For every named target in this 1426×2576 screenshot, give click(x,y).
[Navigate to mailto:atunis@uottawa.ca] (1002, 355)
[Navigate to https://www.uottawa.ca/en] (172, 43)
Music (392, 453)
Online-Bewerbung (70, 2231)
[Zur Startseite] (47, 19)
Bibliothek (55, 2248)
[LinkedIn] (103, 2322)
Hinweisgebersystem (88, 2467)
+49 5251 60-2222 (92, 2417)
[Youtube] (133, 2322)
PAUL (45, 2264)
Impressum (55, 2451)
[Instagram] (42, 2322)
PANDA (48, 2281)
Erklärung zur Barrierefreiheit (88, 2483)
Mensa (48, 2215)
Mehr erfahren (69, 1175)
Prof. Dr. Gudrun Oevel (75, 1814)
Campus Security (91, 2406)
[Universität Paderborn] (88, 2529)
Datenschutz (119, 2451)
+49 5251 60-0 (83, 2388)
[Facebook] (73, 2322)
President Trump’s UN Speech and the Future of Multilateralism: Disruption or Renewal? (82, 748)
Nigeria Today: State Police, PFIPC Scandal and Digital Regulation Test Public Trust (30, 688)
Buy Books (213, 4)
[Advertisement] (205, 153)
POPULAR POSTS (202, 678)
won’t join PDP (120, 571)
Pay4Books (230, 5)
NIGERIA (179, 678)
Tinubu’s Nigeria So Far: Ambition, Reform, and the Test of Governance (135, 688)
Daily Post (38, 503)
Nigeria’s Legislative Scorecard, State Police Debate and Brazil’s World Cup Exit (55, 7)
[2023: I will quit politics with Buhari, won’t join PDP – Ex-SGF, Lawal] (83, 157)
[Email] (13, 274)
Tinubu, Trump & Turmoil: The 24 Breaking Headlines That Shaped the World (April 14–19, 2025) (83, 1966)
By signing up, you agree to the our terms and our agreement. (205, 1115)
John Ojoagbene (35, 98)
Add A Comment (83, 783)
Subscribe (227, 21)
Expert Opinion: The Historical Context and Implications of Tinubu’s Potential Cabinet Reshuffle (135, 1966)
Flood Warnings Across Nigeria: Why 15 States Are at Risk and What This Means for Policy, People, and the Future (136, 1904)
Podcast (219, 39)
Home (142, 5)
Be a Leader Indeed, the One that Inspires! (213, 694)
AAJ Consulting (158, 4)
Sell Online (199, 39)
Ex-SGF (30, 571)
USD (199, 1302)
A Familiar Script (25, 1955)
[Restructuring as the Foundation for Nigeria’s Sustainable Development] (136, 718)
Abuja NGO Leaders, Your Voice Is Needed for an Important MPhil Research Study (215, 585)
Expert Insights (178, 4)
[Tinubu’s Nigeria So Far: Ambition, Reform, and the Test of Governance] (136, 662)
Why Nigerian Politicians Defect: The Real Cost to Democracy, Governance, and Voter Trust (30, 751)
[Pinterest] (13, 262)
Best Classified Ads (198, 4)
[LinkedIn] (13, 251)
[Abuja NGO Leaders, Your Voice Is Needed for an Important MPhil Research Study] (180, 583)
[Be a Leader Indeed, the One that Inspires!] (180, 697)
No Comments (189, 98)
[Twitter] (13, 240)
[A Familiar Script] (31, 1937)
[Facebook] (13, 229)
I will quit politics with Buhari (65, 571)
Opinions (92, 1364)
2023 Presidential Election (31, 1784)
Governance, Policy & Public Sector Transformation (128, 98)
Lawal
********
The task: Which lines run from the one holding "Prof. Dr. Gudrun Oevel (75, 1814)" through the one holding "Ex-SGF (30, 571)" in the records above? Repeat them exactly, both included, and nothing more.

Response:
Prof. Dr. Gudrun Oevel (75, 1814)
Campus Security (91, 2406)
[Universität Paderborn] (88, 2529)
Datenschutz (119, 2451)
+49 5251 60-0 (83, 2388)
[Facebook] (73, 2322)
President Trump’s UN Speech and the Future of Multilateralism: Disruption or Renewal? (82, 748)
Nigeria Today: State Police, PFIPC Scandal and Digital Regulation Test Public Trust (30, 688)
Buy Books (213, 4)
[Advertisement] (205, 153)
POPULAR POSTS (202, 678)
won’t join PDP (120, 571)
Pay4Books (230, 5)
NIGERIA (179, 678)
Tinubu’s Nigeria So Far: Ambition, Reform, and the Test of Governance (135, 688)
Daily Post (38, 503)
Nigeria’s Legislative Scorecard, State Police Debate and Brazil’s World Cup Exit (55, 7)
[2023: I will quit politics with Buhari, won’t join PDP – Ex-SGF, Lawal] (83, 157)
[Email] (13, 274)
Tinubu, Trump & Turmoil: The 24 Breaking Headlines That Shaped the World (April 14–19, 2025) (83, 1966)
By signing up, you agree to the our terms and our agreement. (205, 1115)
John Ojoagbene (35, 98)
Add A Comment (83, 783)
Subscribe (227, 21)
Expert Opinion: The Historical Context and Implications of Tinubu’s Potential Cabinet Reshuffle (135, 1966)
Flood Warnings Across Nigeria: Why 15 States Are at Risk and What This Means for Policy, People, and the Future (136, 1904)
Podcast (219, 39)
Home (142, 5)
Be a Leader Indeed, the One that Inspires! (213, 694)
AAJ Consulting (158, 4)
Sell Online (199, 39)
Ex-SGF (30, 571)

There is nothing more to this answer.